Being a student in fine arts within a university that also offered strong courses and experiences in other arts, humanities and sciences taught me to value and really embrace the process of synthesis. At Stanford I was able to integrate working in other fields, such as VTSS and Drama, together with my major in studio art. I was, in effect, laying the foundation for my current design process. I have never worked on a single project that didn’t require me to dive into a myriad of attending other subjects in the quest for inspiration, or for shoring up a niche visual argument.
What do you enjoy about your current profession?
Constant learning, constant discovery (in a personal sense). Every project starts from scratch, new stories, new worlds, new challenges, and therefore new/untested methods of achieving these new goals.
What is the best career advice you ever received?

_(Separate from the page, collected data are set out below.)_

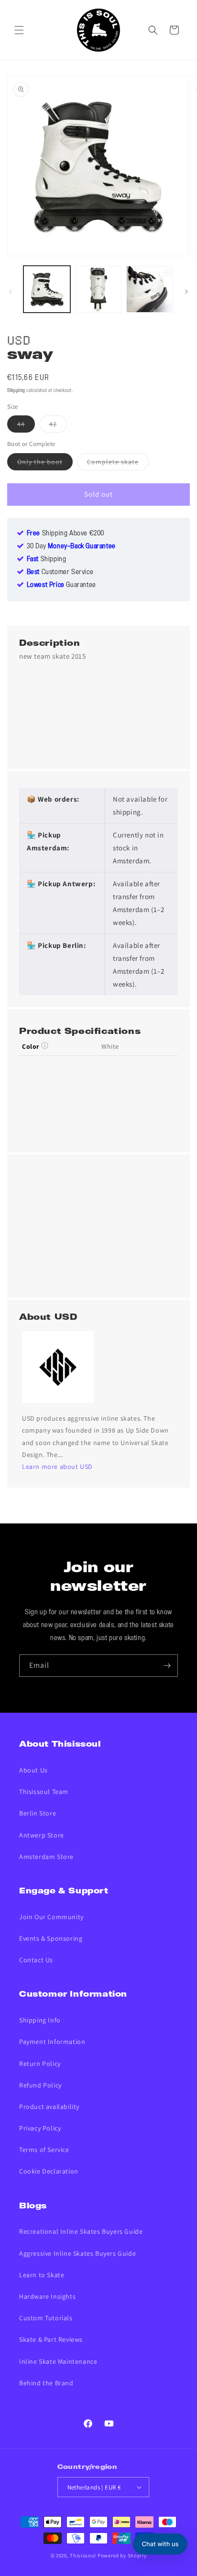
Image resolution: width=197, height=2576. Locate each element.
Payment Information (52, 2041)
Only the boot (45, 463)
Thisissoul (83, 2555)
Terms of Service (44, 2149)
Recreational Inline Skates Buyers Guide (80, 2231)
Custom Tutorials (46, 2318)
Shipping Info (40, 2020)
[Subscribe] (166, 1665)
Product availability (49, 2106)
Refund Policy (40, 2085)
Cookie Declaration (48, 2171)
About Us (33, 1770)
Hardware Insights (47, 2296)
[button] (19, 30)
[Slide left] (10, 291)
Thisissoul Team (43, 1791)
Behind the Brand (46, 2383)
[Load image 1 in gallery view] (46, 289)
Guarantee (61, 585)
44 (26, 426)
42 (58, 426)
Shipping (16, 391)
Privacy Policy (40, 2128)
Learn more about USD (57, 1466)
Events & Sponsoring (50, 1938)
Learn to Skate (41, 2275)
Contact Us (36, 1960)
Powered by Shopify (122, 2555)
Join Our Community (51, 1917)
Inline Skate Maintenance (58, 2361)
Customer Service (60, 572)
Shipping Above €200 (65, 533)
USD (19, 339)
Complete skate (118, 463)
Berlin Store (37, 1813)
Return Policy (40, 2063)
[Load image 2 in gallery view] (98, 289)
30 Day (71, 546)
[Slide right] (186, 291)
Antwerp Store (41, 1835)
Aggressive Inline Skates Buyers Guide (77, 2253)
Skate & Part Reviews (51, 2339)
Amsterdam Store (46, 1856)
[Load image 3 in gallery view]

Early on in my career as an assistant designer, my natural state of workaholism was in full-effect - I never felt I could leave the studio at the end of the regular workday until I reached a natural stopping point to the task at hand; I couldn’t and wouldn’t leave things to the next day. While working in the studio of a renowned and influential British designer, one time he had left for the evening and once again asked me to lock up the studio – only to return a little later to order me to stop for the day, saying “No children’s lives are at stake”. It’s an obvious idea – but coming from him, one of my heroes and someone who was at the top of the field, and to run the studio in such a humane way with that reminder – that kindness and balance were just as important as the work – this was a major lesson learned and emulated.
So far, what has been a career highlight?
London 2012 Olympic Opening Ceremonies – being part of a skeletal creative team to create the story and design the ceremony, and to get to apply myself in designing for both screen and live performance simultaneously in this massive way, with some of the best minds in the design ecosystem all working together to figure out how to execute dream-like ideas and make them happen – including one of my favorite designs of my career: the official protocol moment in which there is an a release of doves of peace, which I had interpreted in the language of cycling and cyclists.
What project(s) are you currently working on?
I can’t really say much more than that I’m currently working on a new TV Series and will be consulting on character designs for an upcoming video game.